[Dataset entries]
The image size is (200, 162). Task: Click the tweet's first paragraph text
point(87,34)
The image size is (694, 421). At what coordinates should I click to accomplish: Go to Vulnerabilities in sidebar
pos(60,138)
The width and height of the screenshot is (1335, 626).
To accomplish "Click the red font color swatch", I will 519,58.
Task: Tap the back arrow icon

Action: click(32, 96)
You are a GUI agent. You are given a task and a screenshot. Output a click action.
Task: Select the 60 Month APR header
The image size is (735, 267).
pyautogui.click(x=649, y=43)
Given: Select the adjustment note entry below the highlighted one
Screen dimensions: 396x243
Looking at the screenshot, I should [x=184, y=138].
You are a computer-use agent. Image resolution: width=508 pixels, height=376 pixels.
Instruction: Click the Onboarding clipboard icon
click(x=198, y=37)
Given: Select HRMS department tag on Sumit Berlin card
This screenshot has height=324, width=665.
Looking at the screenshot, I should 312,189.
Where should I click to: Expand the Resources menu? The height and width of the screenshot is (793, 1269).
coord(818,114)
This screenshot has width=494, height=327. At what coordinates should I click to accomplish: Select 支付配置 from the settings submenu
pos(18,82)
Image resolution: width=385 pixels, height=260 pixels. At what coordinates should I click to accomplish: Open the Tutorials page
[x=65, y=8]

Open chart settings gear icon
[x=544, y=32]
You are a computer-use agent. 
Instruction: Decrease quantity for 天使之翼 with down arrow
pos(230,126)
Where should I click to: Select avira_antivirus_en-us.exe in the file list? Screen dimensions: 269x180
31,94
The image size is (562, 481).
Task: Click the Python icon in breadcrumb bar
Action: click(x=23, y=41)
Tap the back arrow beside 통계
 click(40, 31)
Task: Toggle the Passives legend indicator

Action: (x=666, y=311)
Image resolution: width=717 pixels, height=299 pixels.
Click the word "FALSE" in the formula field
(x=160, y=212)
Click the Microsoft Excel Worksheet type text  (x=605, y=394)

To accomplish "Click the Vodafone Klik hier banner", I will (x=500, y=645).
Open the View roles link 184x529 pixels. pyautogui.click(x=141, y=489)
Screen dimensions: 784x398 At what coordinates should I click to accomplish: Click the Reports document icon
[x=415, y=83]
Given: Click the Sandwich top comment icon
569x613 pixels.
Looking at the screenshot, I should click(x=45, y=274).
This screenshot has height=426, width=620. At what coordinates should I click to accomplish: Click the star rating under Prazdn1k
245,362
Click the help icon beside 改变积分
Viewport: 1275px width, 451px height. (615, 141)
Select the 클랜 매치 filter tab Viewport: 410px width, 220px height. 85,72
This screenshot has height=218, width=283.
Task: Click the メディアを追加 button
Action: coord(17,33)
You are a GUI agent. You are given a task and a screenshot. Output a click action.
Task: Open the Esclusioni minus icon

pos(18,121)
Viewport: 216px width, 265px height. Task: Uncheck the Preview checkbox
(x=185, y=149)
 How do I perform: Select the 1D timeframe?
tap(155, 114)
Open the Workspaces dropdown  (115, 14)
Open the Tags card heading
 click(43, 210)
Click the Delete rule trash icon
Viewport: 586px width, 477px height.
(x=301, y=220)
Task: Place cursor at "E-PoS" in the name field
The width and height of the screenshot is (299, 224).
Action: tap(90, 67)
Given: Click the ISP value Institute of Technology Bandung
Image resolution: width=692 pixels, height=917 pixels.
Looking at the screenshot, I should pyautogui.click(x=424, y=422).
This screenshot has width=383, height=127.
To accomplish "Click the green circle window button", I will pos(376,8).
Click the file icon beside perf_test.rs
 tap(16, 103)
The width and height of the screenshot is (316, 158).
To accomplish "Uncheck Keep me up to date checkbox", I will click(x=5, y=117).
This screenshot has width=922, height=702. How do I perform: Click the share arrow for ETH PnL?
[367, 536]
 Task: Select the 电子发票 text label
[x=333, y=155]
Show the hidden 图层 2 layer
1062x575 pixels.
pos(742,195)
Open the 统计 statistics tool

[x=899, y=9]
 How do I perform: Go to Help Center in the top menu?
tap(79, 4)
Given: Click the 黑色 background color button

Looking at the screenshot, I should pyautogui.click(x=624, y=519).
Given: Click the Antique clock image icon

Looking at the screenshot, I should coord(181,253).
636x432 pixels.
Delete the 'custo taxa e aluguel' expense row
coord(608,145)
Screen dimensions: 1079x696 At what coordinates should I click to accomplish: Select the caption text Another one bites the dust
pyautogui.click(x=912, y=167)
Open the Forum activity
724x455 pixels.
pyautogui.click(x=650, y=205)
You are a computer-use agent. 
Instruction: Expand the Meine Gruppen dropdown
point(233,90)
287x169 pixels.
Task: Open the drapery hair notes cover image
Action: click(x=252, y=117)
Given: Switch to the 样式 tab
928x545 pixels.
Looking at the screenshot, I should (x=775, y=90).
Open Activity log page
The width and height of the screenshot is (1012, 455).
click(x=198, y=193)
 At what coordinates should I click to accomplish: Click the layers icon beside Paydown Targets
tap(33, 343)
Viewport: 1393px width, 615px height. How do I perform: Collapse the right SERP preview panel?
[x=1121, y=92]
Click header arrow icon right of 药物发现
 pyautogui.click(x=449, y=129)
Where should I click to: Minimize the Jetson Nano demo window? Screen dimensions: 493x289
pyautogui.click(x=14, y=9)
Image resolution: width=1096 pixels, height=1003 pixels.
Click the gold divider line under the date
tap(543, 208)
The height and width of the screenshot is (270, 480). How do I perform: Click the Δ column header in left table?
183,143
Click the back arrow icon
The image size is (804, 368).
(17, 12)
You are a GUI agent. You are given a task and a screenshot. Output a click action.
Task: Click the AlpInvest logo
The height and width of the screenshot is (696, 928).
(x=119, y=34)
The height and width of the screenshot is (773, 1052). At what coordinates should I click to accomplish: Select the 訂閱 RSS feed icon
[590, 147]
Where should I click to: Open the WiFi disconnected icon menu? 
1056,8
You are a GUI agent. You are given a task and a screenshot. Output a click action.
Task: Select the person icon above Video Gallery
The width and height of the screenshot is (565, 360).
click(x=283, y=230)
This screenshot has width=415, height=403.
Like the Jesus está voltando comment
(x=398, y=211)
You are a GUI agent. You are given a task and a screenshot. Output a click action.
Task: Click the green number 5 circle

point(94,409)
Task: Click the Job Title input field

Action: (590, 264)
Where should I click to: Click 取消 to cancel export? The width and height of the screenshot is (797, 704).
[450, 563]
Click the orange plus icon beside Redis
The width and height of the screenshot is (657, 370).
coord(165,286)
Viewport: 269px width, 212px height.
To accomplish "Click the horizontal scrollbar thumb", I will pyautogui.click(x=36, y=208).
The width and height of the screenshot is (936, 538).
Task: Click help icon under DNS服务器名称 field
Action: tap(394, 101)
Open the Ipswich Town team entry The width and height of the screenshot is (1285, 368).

About this task: Retype the records above without changing a single word.

The answer:
The image size is (200, 162). Task: Click the tweet's first paragraph text
point(87,34)
The image size is (694, 421). At what coordinates should I click to accomplish: Go to Vulnerabilities in sidebar
pos(60,138)
The width and height of the screenshot is (1335, 626).
To accomplish "Click the red font color swatch", I will 519,58.
Task: Tap the back arrow icon

Action: click(32, 96)
You are a GUI agent. You are given a task and a screenshot. Output a click action.
Task: Select the 60 Month APR header
The image size is (735, 267).
pyautogui.click(x=649, y=43)
Given: Select the adjustment note entry below the highlighted one
Screen dimensions: 396x243
Looking at the screenshot, I should [x=184, y=138].
You are a computer-use agent. Image resolution: width=508 pixels, height=376 pixels.
Instruction: Click the Onboarding clipboard icon
click(x=198, y=37)
Given: Select HRMS department tag on Sumit Berlin card
This screenshot has height=324, width=665.
Looking at the screenshot, I should 312,189.
Where should I click to: Expand the Resources menu? The height and width of the screenshot is (793, 1269).
coord(818,114)
This screenshot has width=494, height=327. At what coordinates should I click to accomplish: Select 支付配置 from the settings submenu
pos(18,82)
Image resolution: width=385 pixels, height=260 pixels. At what coordinates should I click to accomplish: Open the Tutorials page
[x=65, y=8]

Open chart settings gear icon
[x=544, y=32]
You are a computer-use agent. 
Instruction: Decrease quantity for 天使之翼 with down arrow
pos(230,126)
Where should I click to: Select avira_antivirus_en-us.exe in the file list? Screen dimensions: 269x180
31,94
The image size is (562, 481).
Task: Click the Python icon in breadcrumb bar
Action: click(x=23, y=41)
Tap the back arrow beside 통계
 click(40, 31)
Task: Toggle the Passives legend indicator

Action: (x=666, y=311)
Image resolution: width=717 pixels, height=299 pixels.
Click the word "FALSE" in the formula field
(x=160, y=212)
Click the Microsoft Excel Worksheet type text  (x=605, y=394)

To accomplish "Click the Vodafone Klik hier banner", I will (x=500, y=645).
Open the View roles link 184x529 pixels. pyautogui.click(x=141, y=489)
Screen dimensions: 784x398 At what coordinates should I click to accomplish: Click the Reports document icon
[x=415, y=83]
Given: Click the Sandwich top comment icon
569x613 pixels.
Looking at the screenshot, I should click(x=45, y=274).
This screenshot has height=426, width=620. At what coordinates should I click to accomplish: Click the star rating under Prazdn1k
245,362
Click the help icon beside 改变积分
Viewport: 1275px width, 451px height. (615, 141)
Select the 클랜 매치 filter tab Viewport: 410px width, 220px height. 85,72
This screenshot has height=218, width=283.
Task: Click the メディアを追加 button
Action: coord(17,33)
You are a GUI agent. You are given a task and a screenshot. Output a click action.
Task: Open the Esclusioni minus icon

pos(18,121)
Viewport: 216px width, 265px height. Task: Uncheck the Preview checkbox
(x=185, y=149)
 How do I perform: Select the 1D timeframe?
tap(155, 114)
Open the Workspaces dropdown  (115, 14)
Open the Tags card heading
 click(43, 210)
Click the Delete rule trash icon
Viewport: 586px width, 477px height.
(x=301, y=220)
Task: Place cursor at "E-PoS" in the name field
The width and height of the screenshot is (299, 224).
Action: tap(90, 67)
Given: Click the ISP value Institute of Technology Bandung
Image resolution: width=692 pixels, height=917 pixels.
Looking at the screenshot, I should pyautogui.click(x=424, y=422).
This screenshot has width=383, height=127.
To accomplish "Click the green circle window button", I will pos(376,8).
Click the file icon beside perf_test.rs
 tap(16, 103)
The width and height of the screenshot is (316, 158).
To accomplish "Uncheck Keep me up to date checkbox", I will click(x=5, y=117).
This screenshot has width=922, height=702. How do I perform: Click the share arrow for ETH PnL?
[367, 536]
 Task: Select the 电子发票 text label
[x=333, y=155]
Show the hidden 图层 2 layer
1062x575 pixels.
pos(742,195)
Open the 统计 statistics tool

[x=899, y=9]
 How do I perform: Go to Help Center in the top menu?
tap(79, 4)
Given: Click the 黑色 background color button

Looking at the screenshot, I should pyautogui.click(x=624, y=519).
Given: Click the Antique clock image icon

Looking at the screenshot, I should coord(181,253).
636x432 pixels.
Delete the 'custo taxa e aluguel' expense row
coord(608,145)
Screen dimensions: 1079x696 At what coordinates should I click to accomplish: Select the caption text Another one bites the dust
pyautogui.click(x=912, y=167)
Open the Forum activity
724x455 pixels.
pyautogui.click(x=650, y=205)
You are a computer-use agent. 
Instruction: Expand the Meine Gruppen dropdown
point(233,90)
287x169 pixels.
Task: Open the drapery hair notes cover image
Action: click(x=252, y=117)
Given: Switch to the 样式 tab
928x545 pixels.
Looking at the screenshot, I should (x=775, y=90).
Open Activity log page
The width and height of the screenshot is (1012, 455).
click(x=198, y=193)
 At what coordinates should I click to accomplish: Click the layers icon beside Paydown Targets
tap(33, 343)
Viewport: 1393px width, 615px height. How do I perform: Collapse the right SERP preview panel?
[x=1121, y=92]
Click header arrow icon right of 药物发现
 pyautogui.click(x=449, y=129)
Where should I click to: Minimize the Jetson Nano demo window? Screen dimensions: 493x289
pyautogui.click(x=14, y=9)
Image resolution: width=1096 pixels, height=1003 pixels.
Click the gold divider line under the date
tap(543, 208)
The height and width of the screenshot is (270, 480). How do I perform: Click the Δ column header in left table?
183,143
Click the back arrow icon
The image size is (804, 368).
(17, 12)
You are a GUI agent. You are given a task and a screenshot. Output a click action.
Task: Click the AlpInvest logo
The height and width of the screenshot is (696, 928).
(x=119, y=34)
The height and width of the screenshot is (773, 1052). At what coordinates should I click to accomplish: Select the 訂閱 RSS feed icon
[590, 147]
Where should I click to: Open the WiFi disconnected icon menu? 
1056,8
You are a GUI agent. You are given a task and a screenshot. Output a click action.
Task: Select the person icon above Video Gallery
The width and height of the screenshot is (565, 360).
click(x=283, y=230)
This screenshot has width=415, height=403.
Like the Jesus está voltando comment
(x=398, y=211)
You are a GUI agent. You are given a task and a screenshot. Output a click action.
Task: Click the green number 5 circle

point(94,409)
Task: Click the Job Title input field

Action: (590, 264)
Where should I click to: Click 取消 to cancel export? The width and height of the screenshot is (797, 704).
[450, 563]
Click the orange plus icon beside Redis
The width and height of the screenshot is (657, 370).
coord(165,286)
Viewport: 269px width, 212px height.
To accomplish "Click the horizontal scrollbar thumb", I will pyautogui.click(x=36, y=208).
The width and height of the screenshot is (936, 538).
Task: Click help icon under DNS服务器名称 field
Action: tap(394, 101)
Open the Ipswich Town team entry The width and height of the screenshot is (1285, 368).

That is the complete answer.